上記以外のその他MENA12カ国、1組織(パレスチナ自治政府)はビジネス環境としては世界の下位グループにとどまっている。それらを順に列挙すれば10位のイエメン以下、ヨルダン、エジプト、レバノン、モロッコ、アルジェリア、イラン、パレスチナ自治政府、シリア、イラク、スーダン、アフガニスタン、モーリタニアとなる(上述のとおりリビアはランク付けされていない)。アフガニスタン、スーダン、イラク、パレスチナ自治政府などは国内の治安が不安定で行政機構が充分な機能を発揮していないことがビジネス環境の評価を低くしていると考えられる。またシリア、イランのように米国の経済制裁を受けている国は信用取得、投資家保護などの評価が低いためである。

 本調査ではMENA諸国の中でビジネス環境の良いベストスリーにサウジアラビア、バハレーン、イスラエルがランクされており、外国企業の進出が多いトルコ或いは近年ビジネスマンの評価が高いUAE(ドバイ)よりも上位にあり、実際の企業進出やビジネスマンの人気度とは若干趣を異にしている。その理由としては調査項目が許認可取得、登記、投資家保護など法制度的な側面に重点が置かれており実際に制度の運用が円滑に行われているかどうかの評価が不足していること、及び日常的にビジネスを行うための必須条件である治安の安定或いは働きやすさ等の要素が調査対象となっていないことに原因があると考えられる。

従って本ランキングは形式的な面におけるビジネス環境の良否を判定したものと受けとめるべきであろう。

3.各国の2008-2010年の推移
(表「ビジネス環境ランキング2008-2010」http://menadatabase.hp.infoseek.co.jp/5-13ADoingBusiness2010.htm 参照)
 2008年から2010年の3ヵ年を比較すると、サウジアラビアは3ヵ年を通じてMENAトップの評価を得ている。
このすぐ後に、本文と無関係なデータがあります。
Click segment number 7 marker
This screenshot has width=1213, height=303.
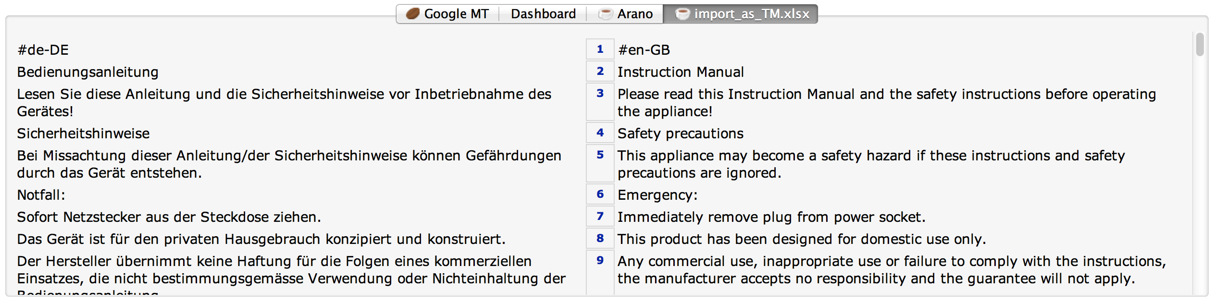600,217
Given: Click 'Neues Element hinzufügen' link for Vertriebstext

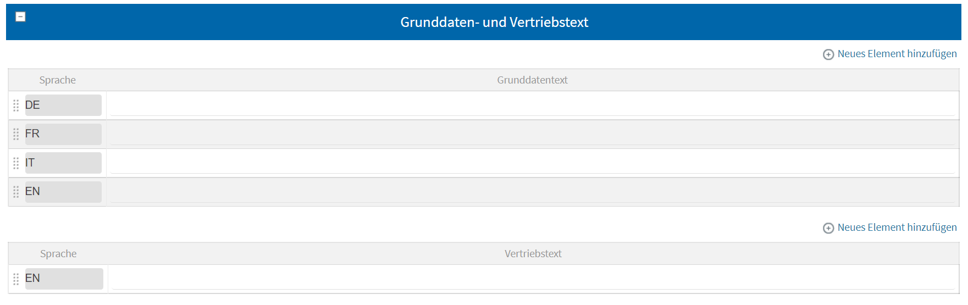Looking at the screenshot, I should click(897, 228).
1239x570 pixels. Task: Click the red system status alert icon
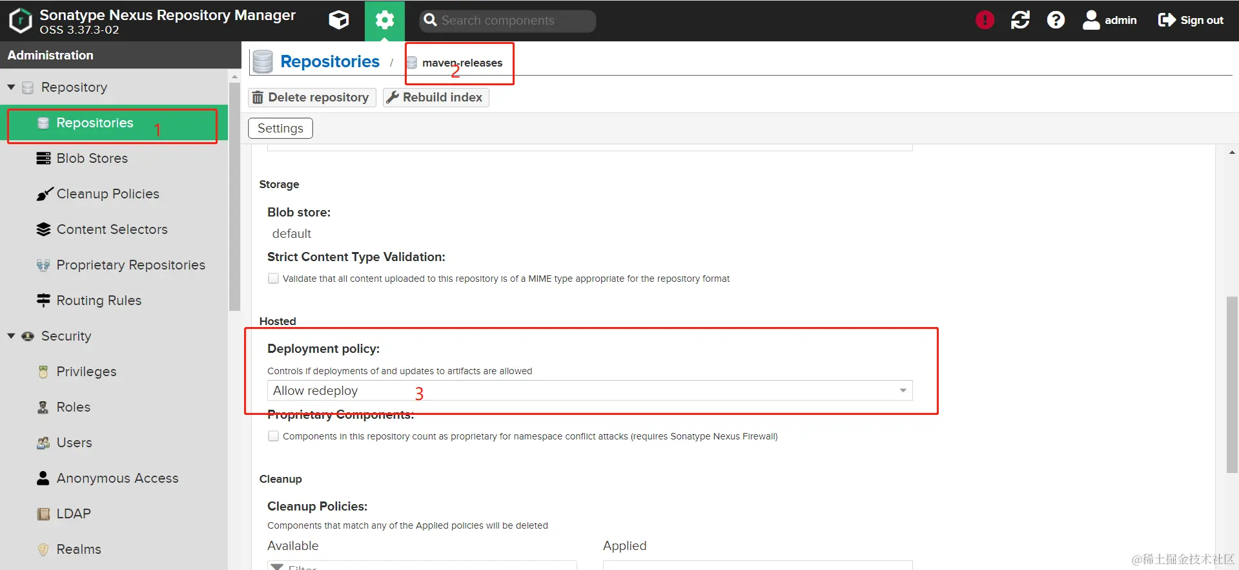coord(984,20)
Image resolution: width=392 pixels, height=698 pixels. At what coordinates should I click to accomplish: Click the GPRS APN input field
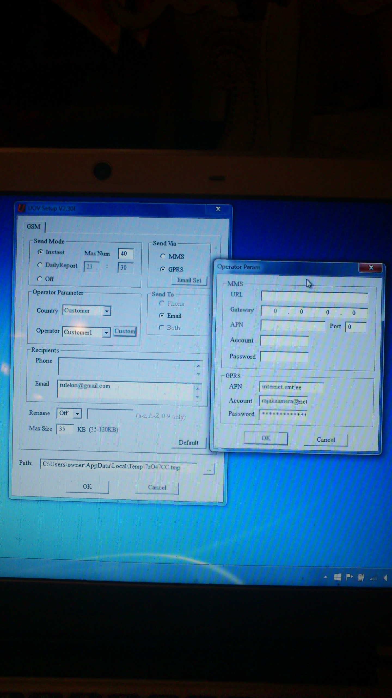(x=291, y=387)
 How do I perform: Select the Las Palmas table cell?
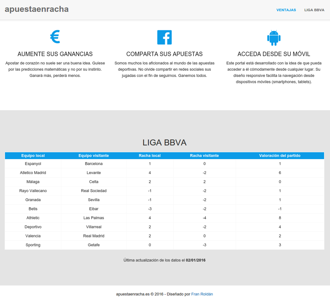(x=94, y=218)
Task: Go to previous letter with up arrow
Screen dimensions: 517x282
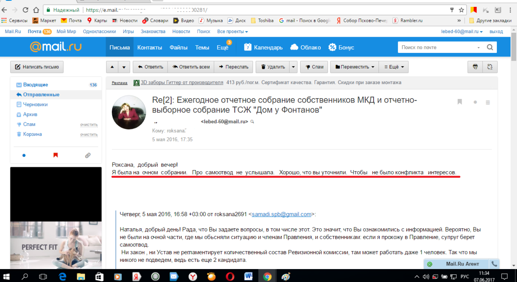Action: (x=112, y=67)

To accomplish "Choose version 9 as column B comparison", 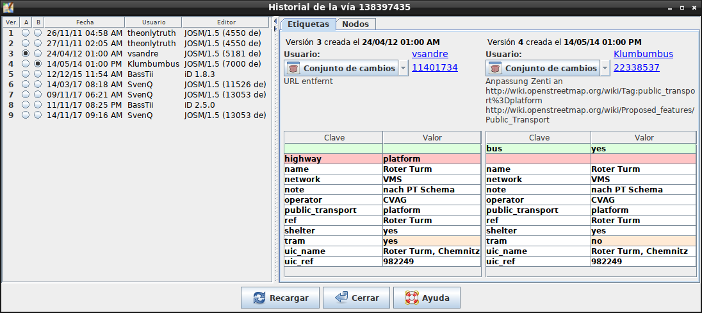I will point(38,115).
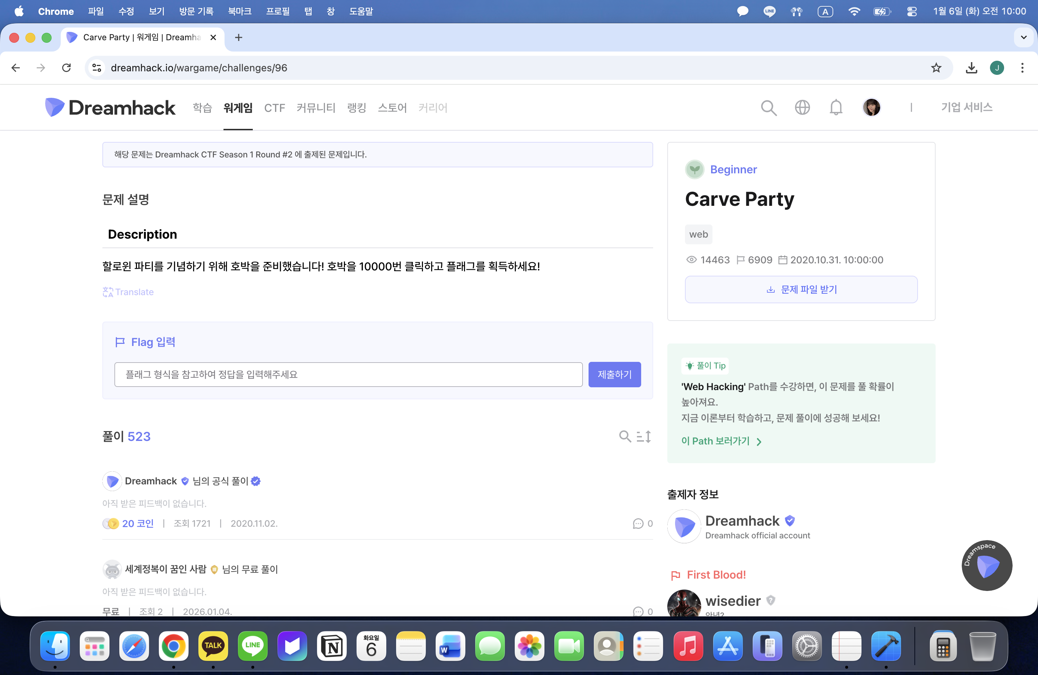The height and width of the screenshot is (675, 1038).
Task: Bookmark this page with the star icon
Action: coord(936,68)
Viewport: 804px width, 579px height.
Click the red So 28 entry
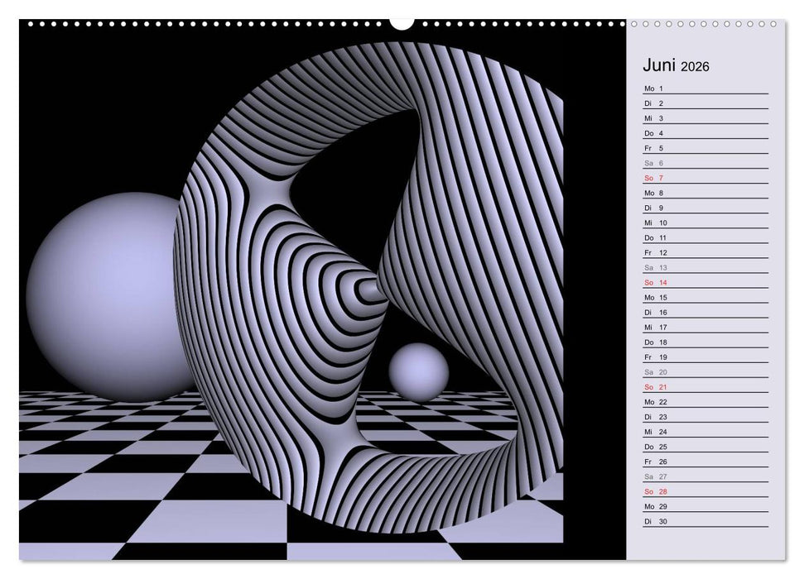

同国の世界順位は一昨年の23位から、昨年16位、今年13位と大幅に伸びておりビジネス環境が急速に改善されているとの高い評価を得ている。バハレーンは2009年から評価対象となり昨年に引き続き2年連続2位であるが、世界順位は18位から20位に落ちている。イスラエルは一昨年はサウジアラビアに次ぐ2位であったが、昨年バハレーンが2位となったため、昨年、今年とMENA3位である。同国の世界順位は29位(‘08年)→30位(‘09年)→29位(‘10年)と横ばい状態である。

 今年MENA4位のUAEは一昨年の6位、昨年の5位と着実にMENA諸国での順位を上げているが、世界順位の上昇は目覚しいものがあり、08年の68位から、09年46位、10年33位に上昇、イスラエルに肉薄するまでにビジネス環境が改善している。このほか3ヵ年を通じて世界順位を上げている国には、チュニジア(88位→73位→69位)、エジプト(126位→114位→106位)などがある。

 一方、3ヵ年にわたり連続して順位を下げ、ビジネス環境が劣化したとされる国は、クウェイト(08-10年の世界順位:40位→52位→61位)である。またオマーンも同様に49位→57位→65位と長期低落傾向にある。GCC6カ国の中ではサウジアラビア、バハレーン、UAE及びカタールが世界40位以内であるのに対し、クウェイトとオマーンは60位台に低迷している。両国におけるビジネスの魅力が年々薄れつつあるのは憂慮すべきことである。

トルコも57位→59位→73位と3カ年続落している。1昨年と昨年では評価対象国数が2カ国増えているため、順位はほぼ横這いと見ることができるが、昨年と今年は評価国の2カ国増加に対し順位が14位も落ちていることは、同国のビジネス環境が大きな問題をはらんでいることを示唆していると言えよう。このほか順位を続落させたのはレバノン(85位→99位→108位)、アルジェリア(125位→132位→136位)、パレスチナ自治政府(117位→131位→139位)、スーダン(143位→147位→154位)、モーリタニア(157位→160位→166位)がある。

このように過去3ヵ年を通してみると、MENA諸国には世界順位が上がった国よりも下がった国が多く、地域のビジネス環境が劣化していることを示している。MENA地域がグローバル化するビジネスの中で取り残されつつあるという印象を免れない。